The Auction Murders
Page 19
He crossed the road, turned through the gap in the wall on to the narrow path in the park. He could not hear or see any movement. He stood motionless in the middle of the path and listened. All he could hear was his heartbeat. It was louder than the drums at the Edinburgh Tattoo. A double-decker bus passed on the road behind him. The light from the upstairs windows briefly illuminated the path and he suddenly saw the outline of Mrs Gorman ahead of him. She was moving rapidly towards the Ogmore memorial. Angel decided it was too risky for him to follow her closely. His footsteps might be heard. He would approach it from a different direction. Stepping on to the grass, he ran along the turf to the bandstand to approach the Ogmore memorial from the far side. He saw her again in silhouette as a heavy vehicle on Park Road illuminated her briefly from the far side. She still appeared to be heading for the statue.
He moved down towards the memorial from behind, along a sweep of grass. He recalled that there was a bench in front of the statue where, at the height of summer, visitors sat and enjoyed the bank of flowers the parks department cultivated and planted out. He was fifty yards away now and could see the outline of his lordship standing on a plinth wearing a frock coat as solid as black bronze could make it. Tiptoeing very slowly, he measured every step before moving his body weight on to the next foot.

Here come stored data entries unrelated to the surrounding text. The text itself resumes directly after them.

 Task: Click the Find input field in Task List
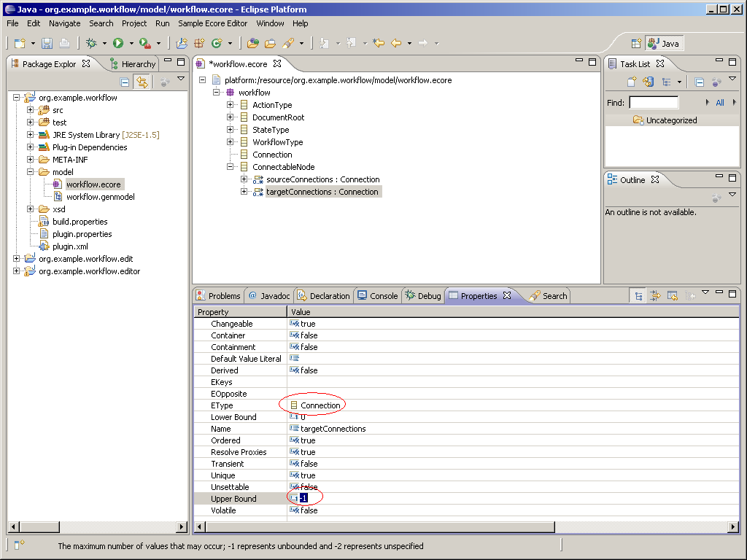click(654, 103)
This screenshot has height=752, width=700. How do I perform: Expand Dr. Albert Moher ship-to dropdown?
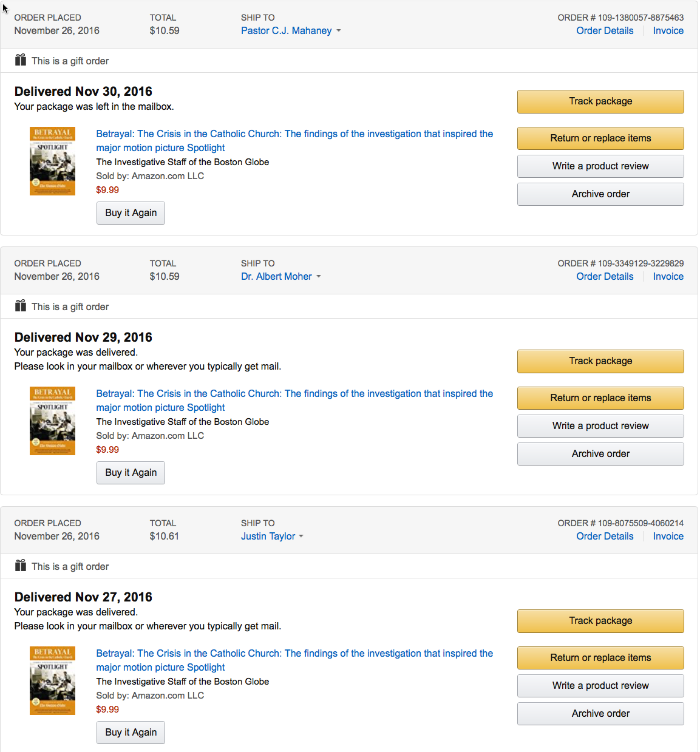coord(318,277)
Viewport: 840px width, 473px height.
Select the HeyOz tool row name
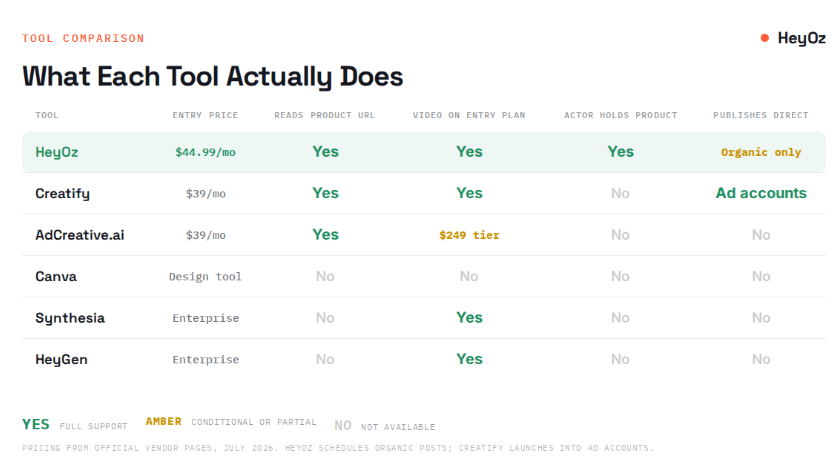pyautogui.click(x=57, y=153)
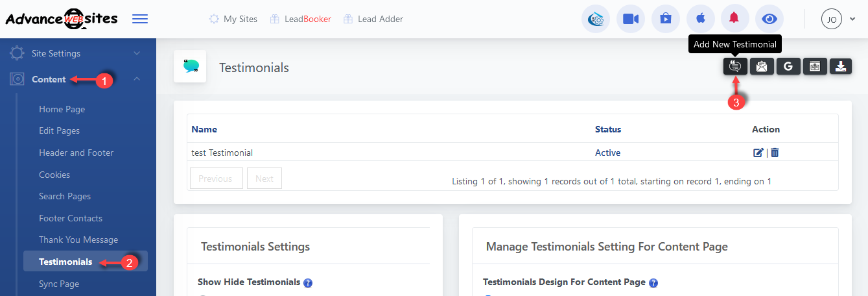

He could hear whispering. Elspeth Gorman had obviously kept her nightly rendezvous with Selina Bailey. The two witches were sitting on the bench in front of the statue. He pulled the camera out of his pocket, removed the lens cap, pulled it up to his eye to rehearse the action then lowered it. He was all set, but he had to be certain to come upon them before they realized they were being observed. He was now near enough to hear earnest whispering including the eerie predominant whistle of the letter ‘s’, but he could not make out any of the words. Slowly he closed in. He was only a few feet behind the plinth. Pulling the camera up to his face, he stepped forward and said, ‘Good evening, ladies.’
There was a gasp. Both women turned towards him.
The camera flashed.
They leapt up from the bench.
The camera flashed again.
‘Good evening. It’s Detective Inspector Angel from Bromersley Police. Do you remember me?’
Neither replied.
The camera flashed again.
They upped and ran wildly and silently across the park like phantoms in the night. His jaw stiffened as he lowered the camera and rubbed his chin. He sighed as he remembered his father.
*
It was 8.28 a.m. the following morning, Tuesday, 17 May.
Ahmed closed the door.
Angel pointed to the camera. ‘I took three photographs last night, lad. I think one will show the two women distinctly. They are Selina Bailey and Elspeth Gorman. Will you print it off smartly for me?’
‘Yes sir.’
‘Off you go, then. Take the camera with you. Bring the snap in as soon as you’ve done it. Chop chop.’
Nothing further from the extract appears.